Jared didn't like the sound of that; it was as if they assumed Mimi was going to be lying unconscious in bed for a very long time. "Do you know what's wrong with her?" he asked Dr. Frank, who shook his head and picked a red pepper off his pizza slice and popped it into his mouth.
"And now I'm wondering if it has something to do with those damned creatures," he said. "Not a stroke at all. No sign of a blockage." He removed a mushroom and placed it carefully on Patterson's pizza. Patterson murmured thanks and closed his teeth around it. "At least," he said, "now I know why the whole lot of you is drug resistant. Do you realize you're personally related, genetically connected, to a fifth race? A non-Alliance race?"

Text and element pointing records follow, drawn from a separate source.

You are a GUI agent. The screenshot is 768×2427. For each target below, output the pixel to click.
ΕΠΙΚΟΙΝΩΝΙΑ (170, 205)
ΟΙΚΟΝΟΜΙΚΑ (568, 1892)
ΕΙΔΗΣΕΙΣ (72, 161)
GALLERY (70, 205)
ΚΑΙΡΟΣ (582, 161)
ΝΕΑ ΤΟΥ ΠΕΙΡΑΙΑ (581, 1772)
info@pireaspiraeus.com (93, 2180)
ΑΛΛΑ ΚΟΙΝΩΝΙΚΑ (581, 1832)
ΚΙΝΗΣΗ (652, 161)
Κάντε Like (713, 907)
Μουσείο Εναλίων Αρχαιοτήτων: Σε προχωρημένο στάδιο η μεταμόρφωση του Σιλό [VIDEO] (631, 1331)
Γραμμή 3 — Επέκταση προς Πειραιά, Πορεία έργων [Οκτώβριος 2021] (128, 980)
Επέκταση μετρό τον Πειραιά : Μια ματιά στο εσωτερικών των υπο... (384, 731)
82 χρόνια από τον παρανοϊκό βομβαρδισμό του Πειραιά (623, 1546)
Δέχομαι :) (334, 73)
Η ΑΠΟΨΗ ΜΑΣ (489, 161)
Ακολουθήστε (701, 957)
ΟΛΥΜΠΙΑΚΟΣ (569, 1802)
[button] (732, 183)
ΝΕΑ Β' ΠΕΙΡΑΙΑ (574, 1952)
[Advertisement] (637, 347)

"They are," said Issio, licking sauce off his fingers; Phyllis had ordered a Zamuaon special just for him and Sofi. The meat looked entirely raw. "All of them, it seems, if Maud is correct. Jared and I, however, are not. So I do not know what we are doing here, except perhaps as mates." He nodded at Sofi, who took his hand. "In some way our genes are considered useful, maybe."
"They said," Cara remarked, "Mother said that you and Jared were different. From a slightly different genetic line, she said."
"The old ones," said Gina. "The strong ones. And Maud said you were powerful, and your children will be extraordinary."
"I knew this," said Sofi. "I did not need Maud to tell me this, or any other of her people." A twitch of her tail made it clear which other of her people Sofi referred to. "Our daughter is extraordinary. So will be your child, Jared."
"Not yet!" said Jared and Cara in perfect unison, and looked at each other and laughed, and clicked coffee cups. They weren't in a rush; being together was enough for now. But he thought one day it would be something to consider.
It would be nice to solve some of their present problems first.